• Task brief:
Count how many lines in the rows below contain the string "resolution", with case counting, and reply with that number alone.

--- START Information shown ---

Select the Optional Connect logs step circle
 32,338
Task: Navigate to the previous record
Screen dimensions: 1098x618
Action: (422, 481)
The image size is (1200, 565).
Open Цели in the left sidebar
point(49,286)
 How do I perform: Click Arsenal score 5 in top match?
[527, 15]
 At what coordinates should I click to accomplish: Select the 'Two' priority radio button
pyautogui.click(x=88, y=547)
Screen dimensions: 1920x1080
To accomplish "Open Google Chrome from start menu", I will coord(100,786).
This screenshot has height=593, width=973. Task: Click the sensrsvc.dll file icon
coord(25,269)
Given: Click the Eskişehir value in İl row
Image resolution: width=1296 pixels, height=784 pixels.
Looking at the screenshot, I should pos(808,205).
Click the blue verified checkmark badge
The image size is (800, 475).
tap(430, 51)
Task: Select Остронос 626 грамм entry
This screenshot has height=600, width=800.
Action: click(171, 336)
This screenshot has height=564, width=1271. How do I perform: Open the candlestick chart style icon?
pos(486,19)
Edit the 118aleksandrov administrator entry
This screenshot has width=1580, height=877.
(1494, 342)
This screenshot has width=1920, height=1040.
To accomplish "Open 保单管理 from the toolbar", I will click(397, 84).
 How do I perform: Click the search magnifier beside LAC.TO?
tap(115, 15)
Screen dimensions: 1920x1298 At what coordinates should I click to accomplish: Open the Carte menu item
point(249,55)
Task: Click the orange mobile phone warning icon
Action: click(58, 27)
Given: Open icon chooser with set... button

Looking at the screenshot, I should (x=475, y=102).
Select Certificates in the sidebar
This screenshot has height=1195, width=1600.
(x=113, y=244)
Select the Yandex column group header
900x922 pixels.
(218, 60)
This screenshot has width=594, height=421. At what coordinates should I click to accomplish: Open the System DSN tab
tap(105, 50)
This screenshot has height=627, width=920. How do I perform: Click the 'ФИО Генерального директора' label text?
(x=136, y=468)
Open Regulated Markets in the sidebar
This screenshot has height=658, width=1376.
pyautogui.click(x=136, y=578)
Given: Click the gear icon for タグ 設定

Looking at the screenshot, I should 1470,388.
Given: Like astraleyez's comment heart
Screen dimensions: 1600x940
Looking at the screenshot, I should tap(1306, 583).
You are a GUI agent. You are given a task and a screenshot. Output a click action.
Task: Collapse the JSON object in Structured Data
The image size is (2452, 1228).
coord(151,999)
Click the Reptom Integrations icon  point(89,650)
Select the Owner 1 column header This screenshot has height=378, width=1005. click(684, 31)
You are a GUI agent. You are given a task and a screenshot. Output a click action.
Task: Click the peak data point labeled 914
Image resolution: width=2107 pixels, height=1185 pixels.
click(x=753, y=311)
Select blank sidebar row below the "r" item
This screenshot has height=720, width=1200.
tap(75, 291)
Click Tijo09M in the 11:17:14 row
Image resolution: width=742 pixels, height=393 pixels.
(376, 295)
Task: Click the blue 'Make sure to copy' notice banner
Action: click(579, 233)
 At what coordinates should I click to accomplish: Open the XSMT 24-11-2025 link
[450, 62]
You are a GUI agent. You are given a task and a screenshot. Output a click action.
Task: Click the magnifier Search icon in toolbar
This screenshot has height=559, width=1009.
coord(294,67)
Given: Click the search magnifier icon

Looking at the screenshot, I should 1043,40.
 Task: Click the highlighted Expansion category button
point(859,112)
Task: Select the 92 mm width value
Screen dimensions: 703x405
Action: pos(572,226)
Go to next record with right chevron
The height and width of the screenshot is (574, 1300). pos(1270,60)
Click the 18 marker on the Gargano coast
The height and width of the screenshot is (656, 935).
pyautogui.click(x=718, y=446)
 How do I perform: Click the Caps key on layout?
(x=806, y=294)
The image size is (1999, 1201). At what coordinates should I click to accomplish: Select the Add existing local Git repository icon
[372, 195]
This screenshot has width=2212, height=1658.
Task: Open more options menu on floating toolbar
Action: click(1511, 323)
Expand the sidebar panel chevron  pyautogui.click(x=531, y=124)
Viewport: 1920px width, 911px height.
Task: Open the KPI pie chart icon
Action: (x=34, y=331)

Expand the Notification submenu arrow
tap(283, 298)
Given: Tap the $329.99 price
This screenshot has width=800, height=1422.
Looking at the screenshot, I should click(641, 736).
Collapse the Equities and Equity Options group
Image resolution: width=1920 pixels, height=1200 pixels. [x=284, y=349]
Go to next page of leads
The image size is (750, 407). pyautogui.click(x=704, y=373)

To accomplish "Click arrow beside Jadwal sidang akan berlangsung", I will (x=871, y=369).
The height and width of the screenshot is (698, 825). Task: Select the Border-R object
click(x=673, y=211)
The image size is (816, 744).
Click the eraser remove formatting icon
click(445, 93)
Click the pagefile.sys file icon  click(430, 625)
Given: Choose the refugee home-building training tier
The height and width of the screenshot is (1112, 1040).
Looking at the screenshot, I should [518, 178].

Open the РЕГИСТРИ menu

--- END Information shown ---

• Solution:
4